Ein Delegierter aus Kasachstan meinte: „Wir haben eine große Muflon-Population – wilde Bergziegen. Unsere Leute vor Ort können die Tiere ausstopfen, bevor der Tourist wieder geladen hat.“ „Das ist alles schön und gut“, unterbrach ihn sein kirgisischer Kollege, „aber nichts ist spannender als eine Pegasen-Safari.“ Es handelt sich dabei um sehr große, aber auch sehr scheue Murmeltiere. Schon mehrmals waren deutsche Jagdreisegruppen unverrichteter Dinge – betrogen quasi – aus Kirgistan heimgekehrt: Das wusste der Reiseveranstalter, er hakte deswegen nach, ob es bereits ausgestopfte Pegasen gäbe. Das musste der Kirgise verneinen. „Na, sehen Sie?“, sagte der Reiseveranstalter fast triumphierend und beendete das Gespräch mit dem Satz: „Zum Anfang schnüre ich ein Standardpaket aus einer Ziege und einem Bären“.
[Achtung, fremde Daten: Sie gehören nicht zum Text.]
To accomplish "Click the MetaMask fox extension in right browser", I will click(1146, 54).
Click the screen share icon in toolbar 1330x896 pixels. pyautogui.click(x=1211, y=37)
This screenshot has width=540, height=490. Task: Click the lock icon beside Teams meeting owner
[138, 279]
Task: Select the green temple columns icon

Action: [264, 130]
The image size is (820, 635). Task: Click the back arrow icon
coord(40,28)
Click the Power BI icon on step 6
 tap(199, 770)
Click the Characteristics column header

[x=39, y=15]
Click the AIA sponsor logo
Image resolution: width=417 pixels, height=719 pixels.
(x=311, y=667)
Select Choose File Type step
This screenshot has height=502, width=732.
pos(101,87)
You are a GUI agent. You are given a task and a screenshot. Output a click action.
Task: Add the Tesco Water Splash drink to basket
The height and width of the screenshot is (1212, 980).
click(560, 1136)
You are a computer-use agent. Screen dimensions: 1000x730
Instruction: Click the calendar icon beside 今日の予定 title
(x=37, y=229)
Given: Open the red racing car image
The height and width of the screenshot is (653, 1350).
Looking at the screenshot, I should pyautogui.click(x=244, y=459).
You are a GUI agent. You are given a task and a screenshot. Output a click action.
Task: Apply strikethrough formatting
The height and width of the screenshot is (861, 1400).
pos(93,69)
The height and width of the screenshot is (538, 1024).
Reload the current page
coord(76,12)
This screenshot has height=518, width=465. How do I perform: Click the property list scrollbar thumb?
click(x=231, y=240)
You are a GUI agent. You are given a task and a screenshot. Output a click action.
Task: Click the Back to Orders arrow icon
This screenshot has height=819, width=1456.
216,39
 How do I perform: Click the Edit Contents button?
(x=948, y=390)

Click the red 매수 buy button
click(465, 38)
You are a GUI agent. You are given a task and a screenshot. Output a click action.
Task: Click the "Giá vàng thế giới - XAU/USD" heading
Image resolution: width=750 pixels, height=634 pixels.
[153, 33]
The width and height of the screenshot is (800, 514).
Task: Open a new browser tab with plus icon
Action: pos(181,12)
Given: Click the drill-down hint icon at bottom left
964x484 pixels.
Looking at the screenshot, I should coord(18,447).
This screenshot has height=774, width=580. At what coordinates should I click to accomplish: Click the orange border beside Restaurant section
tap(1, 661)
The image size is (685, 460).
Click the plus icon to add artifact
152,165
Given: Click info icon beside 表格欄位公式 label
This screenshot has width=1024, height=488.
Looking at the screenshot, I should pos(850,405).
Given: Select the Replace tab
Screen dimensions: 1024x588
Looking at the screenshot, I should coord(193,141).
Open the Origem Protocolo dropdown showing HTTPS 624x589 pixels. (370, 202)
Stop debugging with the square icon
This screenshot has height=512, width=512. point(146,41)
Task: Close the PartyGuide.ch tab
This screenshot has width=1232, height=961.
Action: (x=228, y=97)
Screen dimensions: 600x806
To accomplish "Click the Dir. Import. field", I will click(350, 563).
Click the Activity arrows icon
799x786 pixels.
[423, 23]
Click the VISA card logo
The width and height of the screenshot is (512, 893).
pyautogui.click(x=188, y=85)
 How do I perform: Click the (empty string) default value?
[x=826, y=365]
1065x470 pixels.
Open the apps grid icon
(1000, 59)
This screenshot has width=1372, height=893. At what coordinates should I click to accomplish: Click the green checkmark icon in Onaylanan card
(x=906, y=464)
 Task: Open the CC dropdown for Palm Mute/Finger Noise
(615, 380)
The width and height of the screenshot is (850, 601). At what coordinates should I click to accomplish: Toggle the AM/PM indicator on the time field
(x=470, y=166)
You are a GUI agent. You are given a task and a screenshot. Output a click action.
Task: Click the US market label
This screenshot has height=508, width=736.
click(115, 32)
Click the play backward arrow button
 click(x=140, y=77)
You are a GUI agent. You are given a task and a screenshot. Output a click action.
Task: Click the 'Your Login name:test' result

Die Bärengeschichten dringen nicht nur aus dem Osten, dem Einflussgebiet des russischen Bären, zu uns, sie kommen auch von Süden: Seit der allseits kritisierten Exekution des italienischen Braunbären Bruno durch bayrische Jäger, Grenzschützer und GSG-9-Beamte kann man hierzulande von einer Bärengeschichtenschwemme sprechen. Die einen wollen Schutzparks für sie haben, die anderen fordern Bären-Management-Pläne (in Analogie zum Brandenburger „Wolf-Management“), wieder andere wollen erst einmal das Leben und Treiben der Braunbären in seinen letzten eurasischen Verbreitungsgebieten erforschen lassen. Sie warnen vor vorschneller Wiedereinbürgerung des Raubtiers. Gleichzeitig werden sofortige Schutzmaßnahmen für die angeblich vom Klimawandel bedrohten arktischen Eisbären gefordert – und in Berlin gibt es Knut, den „Weltstar aus Deutschland“ (Vanity Fair).

Der Berliner Bärenwahn geht inzwischen so weit, dass die lebenden Braunbären in ihren Zwingern im Köllnischen Park und am Tierpark Personenschutz bekommen – um zu verhindern, dass sie von militanten Tierschützern befreit werden. Die taz erhielt bereits mehrfach diesbezügliche „Aktions-Bekennerschreiben“. Und der Polizeipräsident warnte die potenziellen Täter öffentlich: „Mit Bären ist nicht zu spaßen!“ Das sei was anderes, als weiße Mäuse aus den Labors der FU zu befreien.